┌──
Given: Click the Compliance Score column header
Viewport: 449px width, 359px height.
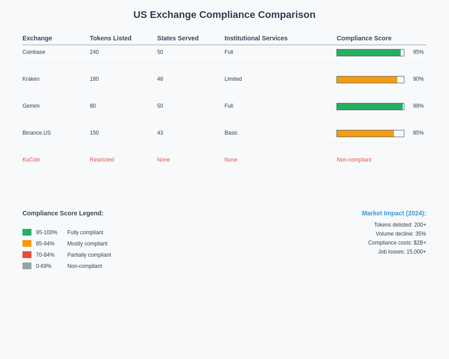Looking at the screenshot, I should pos(364,38).
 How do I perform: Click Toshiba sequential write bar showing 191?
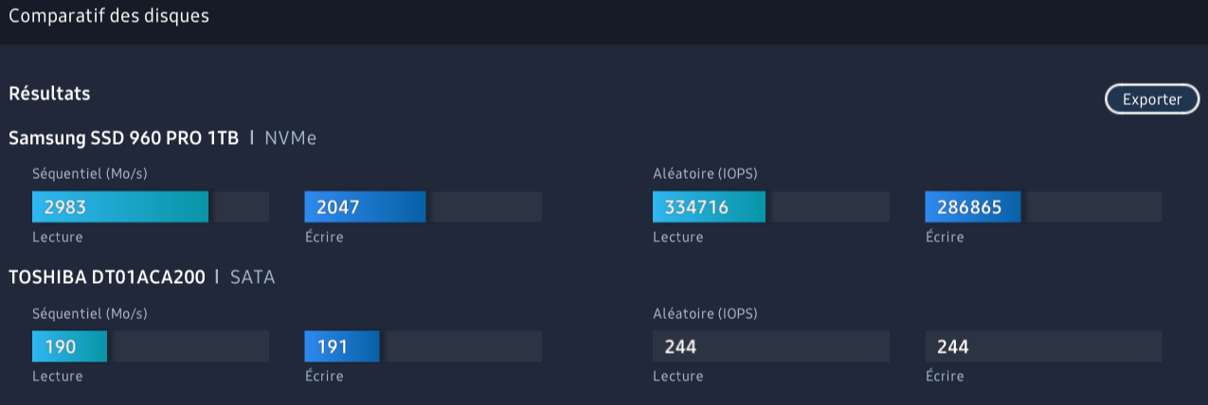342,346
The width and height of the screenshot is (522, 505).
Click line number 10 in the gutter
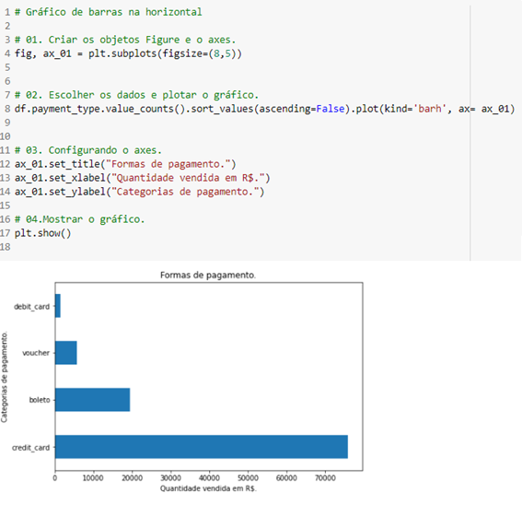(6, 136)
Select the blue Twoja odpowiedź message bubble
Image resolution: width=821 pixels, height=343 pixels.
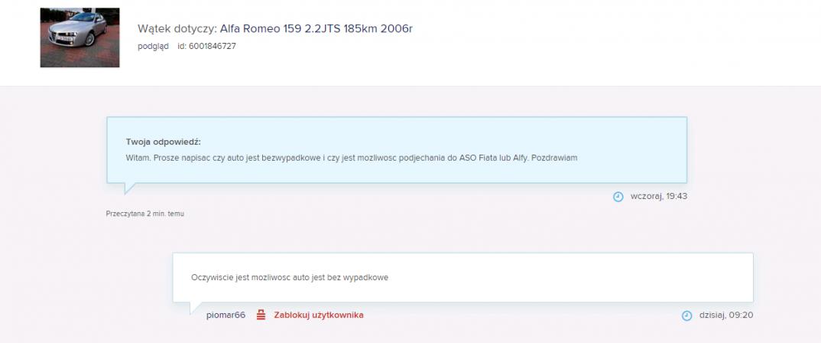tap(397, 150)
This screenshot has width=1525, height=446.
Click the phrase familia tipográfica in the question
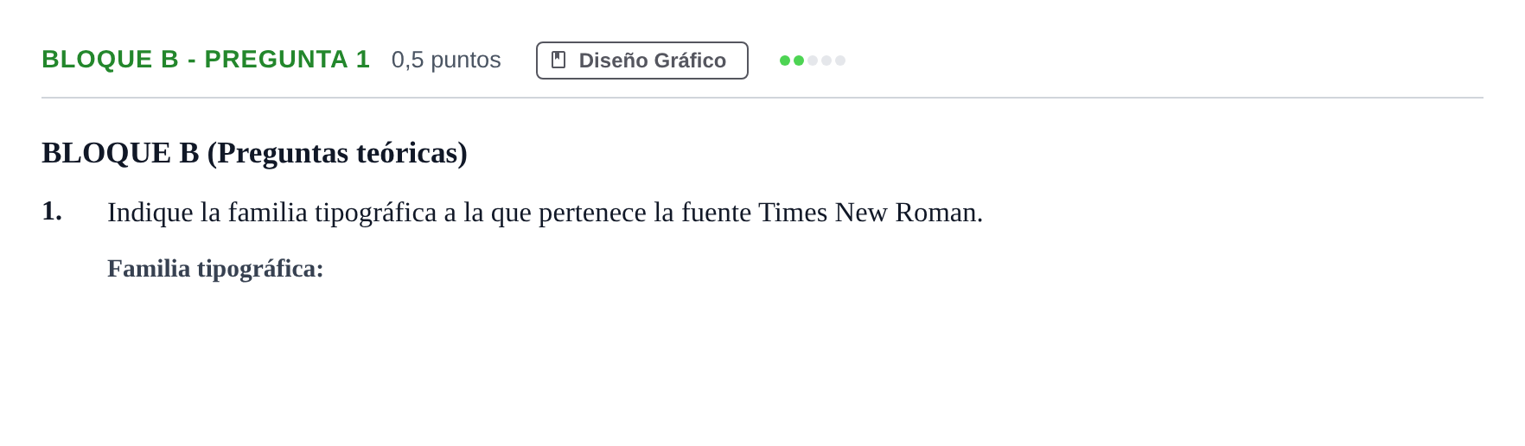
└──
Problem requirements: Find the line with "Select the blue" in the listing and extract it and all lines after it through the end, exactly, without the pictures.

Result below:
Select the blue Twoja odpowiedź message bubble
Image resolution: width=821 pixels, height=343 pixels.
tap(397, 150)
This screenshot has width=1525, height=446.
Click the phrase familia tipográfica in the question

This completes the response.